Os manifestantes vão a Hollywood para gritar “Jimmy Kimmel Live!” Oponha-se à pré-impressão! Depois que a ABC tirou do ar o apresentador Charlie Kirk por tempo indeterminado por causa de comentários sobre o tiroteio.
(Genaro Molina/Los Angeles Times)
A única democrata na FCC, Anna M. Gomez, tem estado frequentemente em desacordo com os seus colegas comissários, inclusive durante uma investigação sobre se ela sentia que a FCC estava a cumprir as ordens de Trump na sua abordagem à aprovação da fusão.
Separadamente, Trump continuou suas críticas às organizações de mídia das quais não gosta, escrevendo em uma postagem do Real Social que a NBC News “deveria ter vergonha de permitir ‘entrevistas’ inúteis de rivais políticos, neste caso o senador Raphael Warnock (D-Geórgia).
Trump escreveu que a NBC e outras emissoras deveriam pagar significativamente mais para usar as “caras” ondas públicas.
No início deste ano, a aprovação da FCC da aquisição da família de Larry Ellison pela Paramount ficou paralisada por meses até que a Paramount concordou em pagar a Trump US$ 16 milhões para resolver suas reclamações sobre o programa “60 Minutes” da CBS antes de editar uma entrevista com Kamala Harris.

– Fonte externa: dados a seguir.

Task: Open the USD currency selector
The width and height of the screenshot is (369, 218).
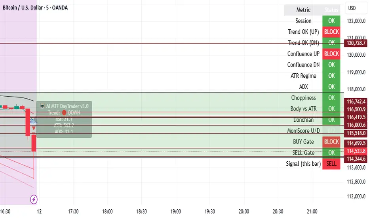Action: point(351,8)
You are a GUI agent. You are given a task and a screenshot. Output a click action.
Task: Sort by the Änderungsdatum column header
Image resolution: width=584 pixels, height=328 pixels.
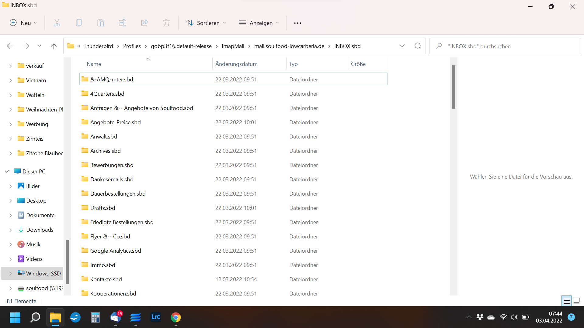236,64
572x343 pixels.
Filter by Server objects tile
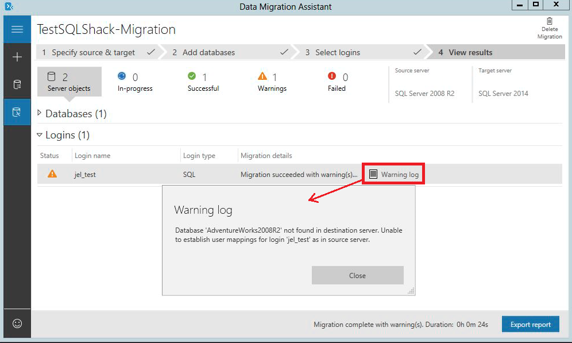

“Sem dúvida, a FCC está usando sua autoridade sobre fusões e processos de aplicação para influenciar o conteúdo”, disse Gomez.
Partes da audiência foram prejudicadas por disputas partidárias sobre se os democratas ou os republicanos têm um histórico pior de minar a Primeira Emenda. Cruz e outros republicanos apontaram para uma carta de 2018, assinada por três democratas no comitê, que pedia à FCC que investigasse o proprietário conservador da estação de TV Sinclair Broadcast Group.
“De repente, os democratas descobriram a Primeira Emenda”, disse Cruz. “Talvez lembremos disso quando os democratas estiverem no poder. A Primeira Emenda não é uma licença unilateral para um grupo abusar do poder.
“Devemos respeitar a liberdade de expressão de todos os americanos, independentemente do partido”, disse Cruz.